МИНИСТР ОБЩЕЙ ПОЛИЦИИ ГЕНЕРАЛУ ДОННАДЬЁ,
КОМАНДУЮЩЕМУ 7-М ВОЕННЫМ ОКРУГОМ.

Объявляю Вам по приказу короля, что помилование следует предоставлять лишь тем, кто разоблачил нечто важное.

Двадцать один осужденный должен быть казнен, равно как и Дави.

Указ от 9 мая относительно укрывателей не может быть исполнен точно.

Обещано двадцать тысяч франков тем, кто выдаст Дидье».

Следовало подчиниться.

Депеша пришла в ночь с 14 на 15 мая; казнь была назначена на другой день.

И на другой день, 15 мая, в четыре часа пополудни, Морис Миар, юноша шестнадцати лет; Жан Батист Аллоар, шестидесятилетний старик; Клод Пьо, Белен, Мюри, Юссар и Бар прошли тот же самый путь, какой прежде прошли их товарищи, и встали на краю рва, еще обагренного кровью, пролитой за пять дней до того.

Миар не был убит наповал: несчастный юноша был так молод, что он не хотел умирать; его голова поднялась над трупами товарищей, но второй залп положил конец этому страшному зрелищу.

На другой день Дави умер на эшафоте.

Напомним, что Дави судили одним из первых вместе с Бюиссоном и Древе; приговоренный к смерти полевым судом, он не имел права рассчитывать на такое преимущество, как расстрел.

Поведение генерала Доннадьё, которого так сильно оклеветали в то время либеральные газеты, мало что понявшие в этом глубоком и таинственном деле, было безупречным; он не только отправил военному министру энергичное письмо, где возражал против этой казни, но и, зная, что всем этим заговором руководил граф Друэ д’Эрлон, его старый товарищ по оружию, и что генерал скрывается в Гренобле в доме своего друга-нотариуса, вызвал его к себе и в ту минуту, когда тот уже счел себя погибшим, переодел его в платье одного из своих слуг, а затем заставил встать на запятки кареты своей жены, которая вывезла его таким образом из города.

Оказавшись за пределами города и располагая пропуском, также полученным им от генерала Доннадьё, граф Друэ д'Эрлон добрался до савойской границы и избежал смертельной опасности.

XXXIII

Став королем, герцог Орлеанский не забыл об опасностях, которым ради него подвергался в 1815 году в Ла-Фере и в 1816 году в Гренобле граф Друэ д’Эрлон: он сделал его маршалом Франции.

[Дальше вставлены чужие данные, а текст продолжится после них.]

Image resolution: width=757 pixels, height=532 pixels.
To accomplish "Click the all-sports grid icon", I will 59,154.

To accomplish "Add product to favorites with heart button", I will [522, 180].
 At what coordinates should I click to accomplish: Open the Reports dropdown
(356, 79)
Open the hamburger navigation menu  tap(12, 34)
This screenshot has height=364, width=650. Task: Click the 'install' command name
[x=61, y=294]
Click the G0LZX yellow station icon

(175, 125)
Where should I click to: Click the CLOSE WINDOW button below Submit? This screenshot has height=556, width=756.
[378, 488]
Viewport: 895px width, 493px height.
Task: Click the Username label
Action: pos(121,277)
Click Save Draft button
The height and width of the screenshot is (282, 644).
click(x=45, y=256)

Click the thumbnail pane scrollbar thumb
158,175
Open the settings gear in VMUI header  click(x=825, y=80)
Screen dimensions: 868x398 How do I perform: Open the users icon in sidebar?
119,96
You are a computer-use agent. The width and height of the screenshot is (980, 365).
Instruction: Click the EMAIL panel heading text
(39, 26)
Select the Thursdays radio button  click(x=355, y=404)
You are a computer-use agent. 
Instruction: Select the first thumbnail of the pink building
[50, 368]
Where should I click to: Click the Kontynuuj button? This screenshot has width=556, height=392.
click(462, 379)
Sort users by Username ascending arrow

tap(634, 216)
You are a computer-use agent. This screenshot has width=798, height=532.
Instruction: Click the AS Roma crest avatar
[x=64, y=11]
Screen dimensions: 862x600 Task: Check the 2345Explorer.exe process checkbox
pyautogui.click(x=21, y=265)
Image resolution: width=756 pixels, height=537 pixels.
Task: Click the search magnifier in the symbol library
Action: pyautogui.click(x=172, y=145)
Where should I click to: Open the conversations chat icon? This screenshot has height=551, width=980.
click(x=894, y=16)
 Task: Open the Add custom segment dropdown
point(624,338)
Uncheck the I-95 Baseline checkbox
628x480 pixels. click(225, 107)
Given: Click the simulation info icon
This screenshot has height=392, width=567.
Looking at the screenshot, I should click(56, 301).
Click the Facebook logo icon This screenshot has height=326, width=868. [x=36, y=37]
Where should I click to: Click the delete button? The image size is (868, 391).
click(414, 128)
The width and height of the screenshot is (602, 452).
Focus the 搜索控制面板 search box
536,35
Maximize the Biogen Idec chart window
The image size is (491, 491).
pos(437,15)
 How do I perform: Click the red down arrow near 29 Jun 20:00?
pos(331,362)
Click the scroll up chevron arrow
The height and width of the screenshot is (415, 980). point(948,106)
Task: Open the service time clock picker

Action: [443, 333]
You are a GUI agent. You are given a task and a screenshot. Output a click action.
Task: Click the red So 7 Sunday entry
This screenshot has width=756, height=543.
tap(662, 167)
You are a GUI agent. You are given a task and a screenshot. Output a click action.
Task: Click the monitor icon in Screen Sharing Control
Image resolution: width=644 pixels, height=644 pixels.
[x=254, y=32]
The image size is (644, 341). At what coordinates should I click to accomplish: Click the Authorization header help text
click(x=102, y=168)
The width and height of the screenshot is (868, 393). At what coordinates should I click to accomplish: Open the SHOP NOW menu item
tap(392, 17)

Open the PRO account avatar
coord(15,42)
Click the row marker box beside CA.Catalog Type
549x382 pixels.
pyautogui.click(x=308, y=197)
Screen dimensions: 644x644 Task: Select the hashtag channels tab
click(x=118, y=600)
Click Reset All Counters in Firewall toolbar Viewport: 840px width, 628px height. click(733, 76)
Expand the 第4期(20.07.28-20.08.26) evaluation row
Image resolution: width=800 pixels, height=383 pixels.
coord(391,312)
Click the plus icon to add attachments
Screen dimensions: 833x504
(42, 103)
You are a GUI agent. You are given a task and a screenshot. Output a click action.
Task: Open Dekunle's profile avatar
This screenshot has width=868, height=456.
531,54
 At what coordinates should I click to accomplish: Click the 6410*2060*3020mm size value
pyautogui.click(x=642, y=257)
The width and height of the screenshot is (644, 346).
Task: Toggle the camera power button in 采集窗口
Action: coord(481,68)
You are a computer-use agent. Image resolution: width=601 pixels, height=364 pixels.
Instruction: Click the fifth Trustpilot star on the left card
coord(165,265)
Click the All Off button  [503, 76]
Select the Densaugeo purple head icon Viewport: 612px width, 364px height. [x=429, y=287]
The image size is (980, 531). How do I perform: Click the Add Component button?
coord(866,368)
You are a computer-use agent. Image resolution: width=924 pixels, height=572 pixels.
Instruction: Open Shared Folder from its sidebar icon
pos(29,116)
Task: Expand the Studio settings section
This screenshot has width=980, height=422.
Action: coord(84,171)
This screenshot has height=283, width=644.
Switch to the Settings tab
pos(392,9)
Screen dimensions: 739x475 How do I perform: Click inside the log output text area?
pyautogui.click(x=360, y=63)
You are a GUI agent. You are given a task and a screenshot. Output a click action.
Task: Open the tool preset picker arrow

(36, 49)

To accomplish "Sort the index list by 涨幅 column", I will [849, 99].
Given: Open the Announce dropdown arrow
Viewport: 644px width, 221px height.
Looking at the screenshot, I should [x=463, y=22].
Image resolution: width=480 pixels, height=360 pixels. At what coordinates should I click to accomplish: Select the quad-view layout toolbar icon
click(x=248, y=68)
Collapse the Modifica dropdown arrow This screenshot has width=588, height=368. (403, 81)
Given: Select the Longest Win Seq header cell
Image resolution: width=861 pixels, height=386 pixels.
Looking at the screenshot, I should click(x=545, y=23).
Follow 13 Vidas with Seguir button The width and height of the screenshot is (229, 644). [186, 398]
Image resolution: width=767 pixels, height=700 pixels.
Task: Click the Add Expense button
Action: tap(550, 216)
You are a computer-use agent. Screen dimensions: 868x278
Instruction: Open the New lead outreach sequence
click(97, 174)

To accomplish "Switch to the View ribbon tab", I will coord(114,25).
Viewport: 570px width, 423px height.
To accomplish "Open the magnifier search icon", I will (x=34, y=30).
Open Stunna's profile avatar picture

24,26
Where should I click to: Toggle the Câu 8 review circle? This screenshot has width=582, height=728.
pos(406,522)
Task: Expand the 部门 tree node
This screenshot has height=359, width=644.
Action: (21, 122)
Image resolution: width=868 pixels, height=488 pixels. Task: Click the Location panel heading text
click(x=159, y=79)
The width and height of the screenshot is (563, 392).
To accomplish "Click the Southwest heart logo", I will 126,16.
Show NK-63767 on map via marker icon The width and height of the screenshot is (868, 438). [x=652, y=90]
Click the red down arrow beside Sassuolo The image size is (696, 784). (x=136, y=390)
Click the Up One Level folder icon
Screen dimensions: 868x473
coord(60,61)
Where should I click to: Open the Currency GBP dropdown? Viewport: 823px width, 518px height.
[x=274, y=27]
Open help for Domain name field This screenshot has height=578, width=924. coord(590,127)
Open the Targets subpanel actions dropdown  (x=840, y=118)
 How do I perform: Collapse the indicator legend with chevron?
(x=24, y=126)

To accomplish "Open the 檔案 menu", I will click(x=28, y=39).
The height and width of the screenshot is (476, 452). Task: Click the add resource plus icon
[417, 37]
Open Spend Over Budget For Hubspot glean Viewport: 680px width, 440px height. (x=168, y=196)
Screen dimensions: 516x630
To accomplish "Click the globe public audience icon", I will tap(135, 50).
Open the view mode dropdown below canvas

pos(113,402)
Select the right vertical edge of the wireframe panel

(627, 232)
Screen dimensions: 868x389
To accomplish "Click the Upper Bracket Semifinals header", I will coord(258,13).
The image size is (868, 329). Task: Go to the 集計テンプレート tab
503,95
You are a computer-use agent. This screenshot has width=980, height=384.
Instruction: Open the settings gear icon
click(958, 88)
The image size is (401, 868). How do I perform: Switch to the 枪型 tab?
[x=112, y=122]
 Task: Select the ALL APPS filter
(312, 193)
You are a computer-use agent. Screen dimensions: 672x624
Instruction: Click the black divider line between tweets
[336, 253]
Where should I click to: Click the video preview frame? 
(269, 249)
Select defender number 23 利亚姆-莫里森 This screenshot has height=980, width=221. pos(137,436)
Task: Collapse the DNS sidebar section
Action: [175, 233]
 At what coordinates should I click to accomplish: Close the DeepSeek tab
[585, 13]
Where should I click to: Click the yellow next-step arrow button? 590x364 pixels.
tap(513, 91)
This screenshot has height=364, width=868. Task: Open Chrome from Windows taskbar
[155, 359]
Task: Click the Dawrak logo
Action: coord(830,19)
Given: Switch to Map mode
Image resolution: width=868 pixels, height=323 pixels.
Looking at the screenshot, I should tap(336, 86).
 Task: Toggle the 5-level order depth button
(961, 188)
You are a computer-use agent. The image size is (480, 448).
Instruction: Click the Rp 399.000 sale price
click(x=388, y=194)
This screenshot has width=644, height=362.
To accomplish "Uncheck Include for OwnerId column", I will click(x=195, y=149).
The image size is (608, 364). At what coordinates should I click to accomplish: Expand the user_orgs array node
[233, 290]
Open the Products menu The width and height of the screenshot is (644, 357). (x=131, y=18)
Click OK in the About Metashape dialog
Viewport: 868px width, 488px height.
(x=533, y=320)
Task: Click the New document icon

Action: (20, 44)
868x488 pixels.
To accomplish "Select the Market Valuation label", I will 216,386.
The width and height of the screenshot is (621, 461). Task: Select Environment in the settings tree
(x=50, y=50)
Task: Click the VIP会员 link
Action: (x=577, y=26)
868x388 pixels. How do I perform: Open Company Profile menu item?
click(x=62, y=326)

Что же касается Дидье, скрывавшегося какое-то время в горах и лесах вблизи Сен-Мартен-д'Эра, то, понимая, что такое убежище не слишком надежно, он добрался до гор на левом берегу Изера, которые тянутся до Тансена; затем, в сопровождении бедных деревенских жителей, ночью оказывавших ему гостеприимство, а днем служивших ему проводниками, он преодолел перевал Ла-Кош, расположенный между Савойей и долиной Изера.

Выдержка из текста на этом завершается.